**Records for this task**.
^^^^

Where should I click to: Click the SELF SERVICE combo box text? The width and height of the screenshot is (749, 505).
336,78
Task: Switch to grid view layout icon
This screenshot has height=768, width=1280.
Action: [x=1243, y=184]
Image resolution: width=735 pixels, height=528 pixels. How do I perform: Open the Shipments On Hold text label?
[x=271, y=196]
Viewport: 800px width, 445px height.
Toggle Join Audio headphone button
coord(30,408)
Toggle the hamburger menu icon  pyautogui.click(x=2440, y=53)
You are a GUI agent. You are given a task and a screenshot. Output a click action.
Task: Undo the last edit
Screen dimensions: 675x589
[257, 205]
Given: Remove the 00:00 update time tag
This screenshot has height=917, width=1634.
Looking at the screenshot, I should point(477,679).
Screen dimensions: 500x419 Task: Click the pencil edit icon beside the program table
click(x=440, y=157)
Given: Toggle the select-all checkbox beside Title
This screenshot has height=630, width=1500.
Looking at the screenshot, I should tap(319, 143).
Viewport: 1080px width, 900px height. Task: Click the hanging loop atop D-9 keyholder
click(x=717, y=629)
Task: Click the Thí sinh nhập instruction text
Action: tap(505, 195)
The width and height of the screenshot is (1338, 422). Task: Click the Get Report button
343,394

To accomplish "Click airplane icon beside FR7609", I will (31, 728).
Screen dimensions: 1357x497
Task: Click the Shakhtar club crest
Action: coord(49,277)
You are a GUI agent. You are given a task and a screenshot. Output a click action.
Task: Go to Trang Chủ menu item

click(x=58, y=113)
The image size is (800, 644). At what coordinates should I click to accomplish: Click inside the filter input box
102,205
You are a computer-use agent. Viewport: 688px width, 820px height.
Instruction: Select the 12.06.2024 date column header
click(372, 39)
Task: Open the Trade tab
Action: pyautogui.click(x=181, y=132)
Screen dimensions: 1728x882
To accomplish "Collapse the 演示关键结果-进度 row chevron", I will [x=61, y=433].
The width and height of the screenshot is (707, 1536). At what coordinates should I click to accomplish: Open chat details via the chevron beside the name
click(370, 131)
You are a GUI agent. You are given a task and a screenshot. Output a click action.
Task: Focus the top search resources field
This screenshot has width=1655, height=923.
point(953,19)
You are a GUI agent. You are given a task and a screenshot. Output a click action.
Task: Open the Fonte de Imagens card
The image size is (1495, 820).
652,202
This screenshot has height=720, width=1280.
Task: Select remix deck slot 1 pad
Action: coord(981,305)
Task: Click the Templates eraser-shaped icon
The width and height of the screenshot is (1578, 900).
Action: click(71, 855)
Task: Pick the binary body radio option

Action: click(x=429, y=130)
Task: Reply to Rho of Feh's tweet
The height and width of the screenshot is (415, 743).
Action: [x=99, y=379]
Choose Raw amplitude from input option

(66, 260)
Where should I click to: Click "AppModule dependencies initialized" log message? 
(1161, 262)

^^^^

**Directions for this task**. All lines from the records above should be copied exactly.

**Answer to this exercise**.
Where should I click to: Click the SELF SERVICE combo box text? The width and height of the screenshot is (749, 505).
336,78
Task: Switch to grid view layout icon
This screenshot has height=768, width=1280.
Action: [x=1243, y=184]
Image resolution: width=735 pixels, height=528 pixels. How do I perform: Open the Shipments On Hold text label?
[x=271, y=196]
Viewport: 800px width, 445px height.
Toggle Join Audio headphone button
coord(30,408)
Toggle the hamburger menu icon  pyautogui.click(x=2440, y=53)
You are a GUI agent. You are given a task and a screenshot. Output a click action.
Task: Undo the last edit
Screen dimensions: 675x589
[257, 205]
Given: Remove the 00:00 update time tag
This screenshot has height=917, width=1634.
Looking at the screenshot, I should point(477,679).
Screen dimensions: 500x419 Task: Click the pencil edit icon beside the program table
click(x=440, y=157)
Given: Toggle the select-all checkbox beside Title
This screenshot has height=630, width=1500.
Looking at the screenshot, I should tap(319, 143).
Viewport: 1080px width, 900px height. Task: Click the hanging loop atop D-9 keyholder
click(x=717, y=629)
Task: Click the Thí sinh nhập instruction text
Action: tap(505, 195)
The width and height of the screenshot is (1338, 422). Task: Click the Get Report button
343,394

To accomplish "Click airplane icon beside FR7609", I will (31, 728).
Screen dimensions: 1357x497
Task: Click the Shakhtar club crest
Action: coord(49,277)
You are a GUI agent. You are given a task and a screenshot. Output a click action.
Task: Go to Trang Chủ menu item

click(x=58, y=113)
The image size is (800, 644). At what coordinates should I click to accomplish: Click inside the filter input box
102,205
You are a computer-use agent. Viewport: 688px width, 820px height.
Instruction: Select the 12.06.2024 date column header
click(372, 39)
Task: Open the Trade tab
Action: pyautogui.click(x=181, y=132)
Screen dimensions: 1728x882
To accomplish "Collapse the 演示关键结果-进度 row chevron", I will [x=61, y=433].
The width and height of the screenshot is (707, 1536). At what coordinates should I click to accomplish: Open chat details via the chevron beside the name
click(370, 131)
You are a GUI agent. You are given a task and a screenshot. Output a click action.
Task: Focus the top search resources field
This screenshot has width=1655, height=923.
point(953,19)
You are a GUI agent. You are given a task and a screenshot. Output a click action.
Task: Open the Fonte de Imagens card
The image size is (1495, 820).
652,202
This screenshot has height=720, width=1280.
Task: Select remix deck slot 1 pad
Action: coord(981,305)
Task: Click the Templates eraser-shaped icon
The width and height of the screenshot is (1578, 900).
Action: click(71, 855)
Task: Pick the binary body radio option

Action: click(x=429, y=130)
Task: Reply to Rho of Feh's tweet
The height and width of the screenshot is (415, 743).
Action: [x=99, y=379]
Choose Raw amplitude from input option

(66, 260)
Where should I click to: Click "AppModule dependencies initialized" log message? 
(1161, 262)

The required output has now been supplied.